Boarding at College Place and the Wellington House Academy
When John Dickens was imprisoned for debt in the Marshalsea in 1824, twelve-year-old Charles was sent to board with Elizabeth Roylance at 112 College Place, Camden Town. Roylance later became the model for the formidable Mrs. Pipchin in Dombey and Son. Between roughly 1825 and March 1827, Dickens attended the Wellington House Academy in Camden Town. He drew on its disordered teaching and harsh discipline when creating Mr. Creakle's Establishment in David Copperfield.
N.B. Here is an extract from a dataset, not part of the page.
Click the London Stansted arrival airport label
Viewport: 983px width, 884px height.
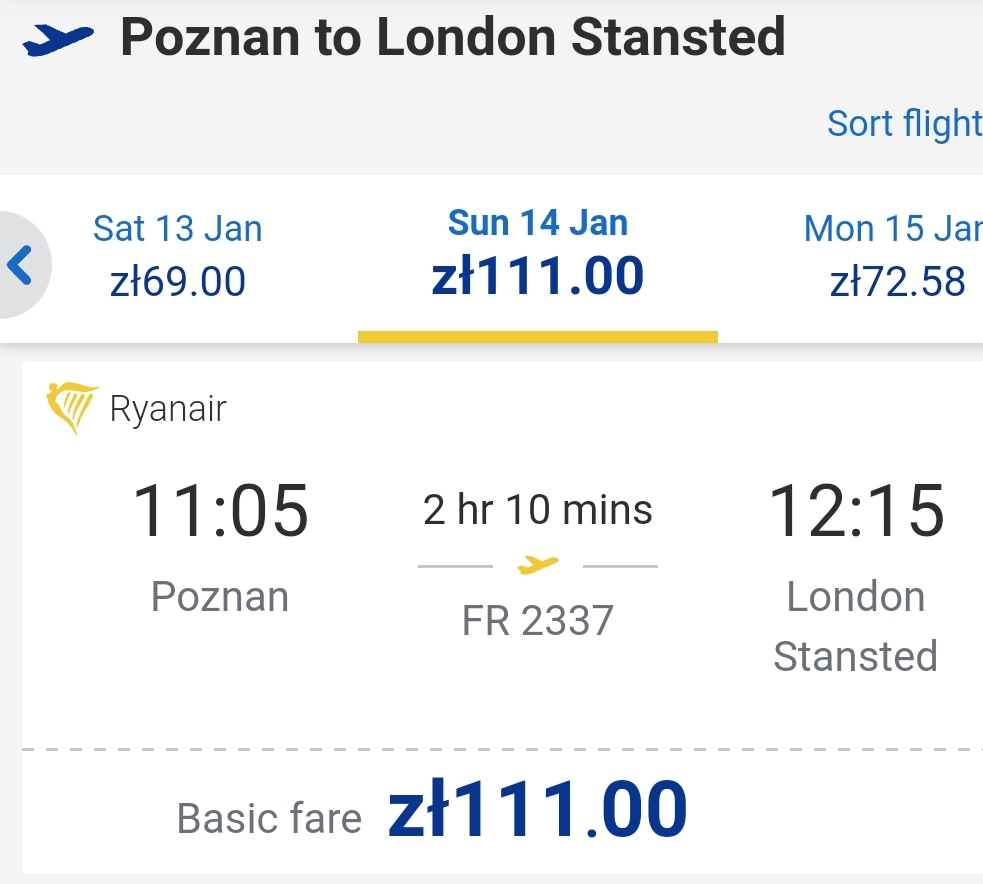click(856, 626)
Doughty Street: A Surviving House and a Burst of Creativity
On 25 March 1837, Dickens took a three-year lease at £80 per year on 48 Doughty Street in Holborn, within the London Borough of Camden. He lived there with his wife Catherine, their first three children, his brother Frederick, and Catherine's sister Mary Hogarth. Both Mary Dickens and Kate Macready Dickens were born in the house. It was also the scene of tragedy: Mary Hogarth died there in 1837 after a brief illness, passing away in Dickens's arms. Her death caused him to miss deadlines for The Pickwick Papers and Oliver Twist, and she is widely credited with inspiring the characters of Little Nell and Rose Maylie.
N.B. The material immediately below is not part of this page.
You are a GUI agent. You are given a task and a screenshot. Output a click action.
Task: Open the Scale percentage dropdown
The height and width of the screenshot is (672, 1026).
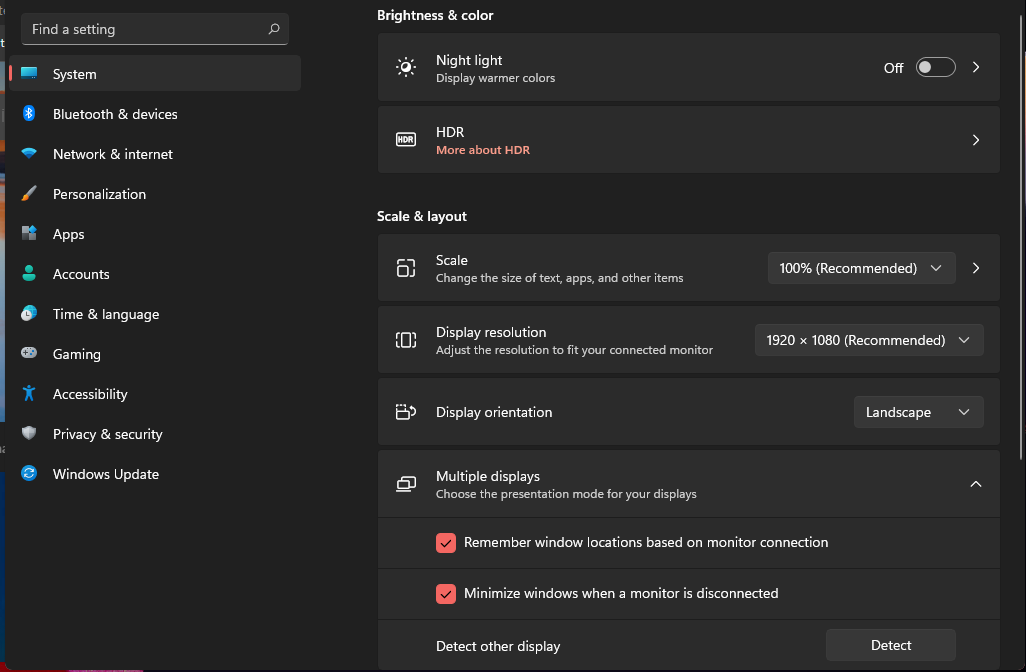(x=861, y=268)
During his time at Doughty Street, Dickens completed The Pickwick Papers, wrote the whole of Oliver Twist and Nicholas Nickleby, and began work on Barnaby Rudge. The property is now his only surviving London home.
Camden in the Novels: Cratchits, Micawbers, and Skimpole
Camden's geography appears explicitly in several of Dickens's major works. In A Christmas Carol, Bob Cratchit's family lives in Camden Town. In David Copperfield, the ever-hopeful Micawbers reside in Camden Town and, more specifically, on Johnson Street, now Cranleigh Street, in Somers Town, where the character Traddles lodges with them. The Polygon in Somers Town appears in Chapter 52 of The Pickwick Papers, and in Bleak House it is the home of the artful Harold Skimpole.
Dombey and Son includes a description of the building of the London and Birmingham Railway as it passes through Camden Town. In A Tale of Two Cities, the informer Roger Cly is buried in Old St Pancras Churchyard, where Jerry Cruncher and his companions later attempt to "resurrect" him. The St Pancras Workhouse also has a literary connection: Robert Blincoe, whose early life as a child inmate there may have influenced Oliver Twist, was once resident in the institution. In Our Mutual Friend, Nicodemus Boffin's inherited wealth traces back to a dust-contractor fortune made at Somers Town.
The Dickens Museum Today
The Dickens Fellowship, founded in 1902, purchased the freehold of 48 Doughty Street in 1923 to save it from demolition. The house opened as a museum in 1925 and is now Grade I listed. Its collection includes first editions, original manuscripts, letters, and Dickens's only known surviving item of clothing, a Court Suit and sword worn when he was presented to the Prince of Wales in 1870. Among its best-known exhibits is the unfinished painting Dickens's Dream by R. W. Buss.